Qu’est ce qui selon vous permet la constitution d’une mémoire des luttes ?
C’est quelque chose que je travaille en ce moment avec mon collègue Thomas Swerts, professeur de sociologie à l’université de Rotterdam : quels sont les agents et les interfaces de transmission de cette mémoire des luttes ? On cherche à en matérialiser à la fois les personnes et les outils de passation. Je pense qu’il y a un héritage implicite d’une séquence de lutte à l’autre. Une personne qui entre dans un mouvement va reproduire des gestes, des termes, des revendications inspirés, ne serait-ce qu’indirectement, par des luttes précédentes. Les mouvements de lutte des sans-papiers sont des mouvements en dents de scie, il n’y a pas de trajectoire uniforme. Un collectif va mettre cette question sur le devant de la scène pendant quelques mois, puis pendant deux ans, on ne va plus en entendre parler – comme en ce moment par exemple. Ça ne veut pas dire qu’il n’y a pas de collectif mais la lutte n’est pas vive. Comment l’héritage mémoriel peut-il se transmettre entre deux pics de mobilisation ? D’autant que ce sont des mouvements avec énormément de turnover : des gens arrivent en permanence sur le territoire et constituent de nouveaux sans-papier dans la communauté ; d’autres sont expulsé·es et repartent avec leur récit dans l’anonymat. C’est un mécanisme de la terre brûlée, qui évidemment n’est pas volontaire. D’autre part, les quelques personnes régularisées se trouvent dans une forme de tension puisque soit elles sortent de la lutte et abandonnent le collectif soit elles y restent greffées mais ne sont plus considérées comme premières concernées. Comment alors apporter son expertise sans pouvoir se réapproprier sa propre expérience ?

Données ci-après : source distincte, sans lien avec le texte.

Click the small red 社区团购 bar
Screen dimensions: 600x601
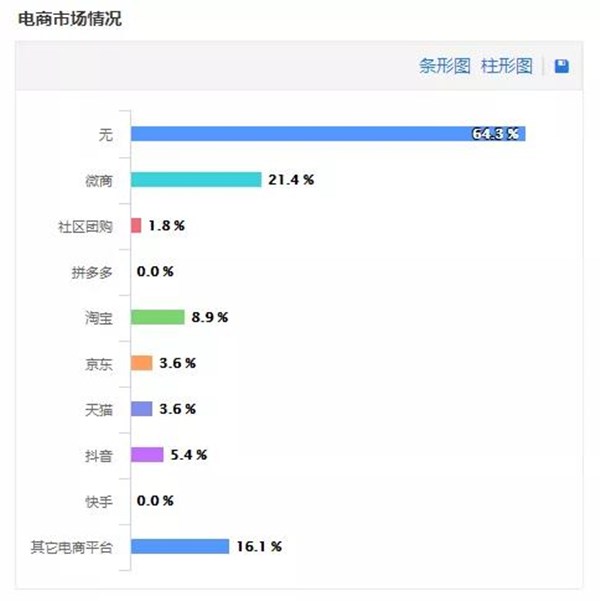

Il y a des agents de mémoire ponctuels, une personne qui va venir raconter qu’elle était présente en 2009 par exemple et dire : « Attention ne vous faites pas avoir quand quelqu’un de l’Office des étrangers vous proposera une carte orange, il faut dire non ! » Et puis après elle repart. Il y a aussi des agents qui ont produit des interfaces de mémoire. Par exemple le collectif Sans-papiers de Belgique (SPB) (2010-2015) a beaucoup travaillé à l’organisation de séminaires avec des chercheur·ses, il a essayé d’inscrire son action dans une histoire plus longue, de composer des archives. De la même façon, La coordination des sans-papiers a laissé un carnet de recommandations sur base d’une enquête publique réalisée par elle-même. Dans dix ans, un autre collectif s’en emparera peut-être. Ça nous semble trop abstrait de dire qu’il y a une espèce d’héritage qui n’aurait aucun testament mais que les gens reprendraient quand même. On est nombreux·se à avoir entendu des gens dire : « Ils ont fait comme ça par le passé, ça n’a pas marché, ne faisons pas les mêmes erreurs. » L’exemple de la grève de la faim le démontre bien. Il y a à la fois une intelligence adaptative des acteur·ices in situ et une capitalisation sur ce qui s’est déjà fait.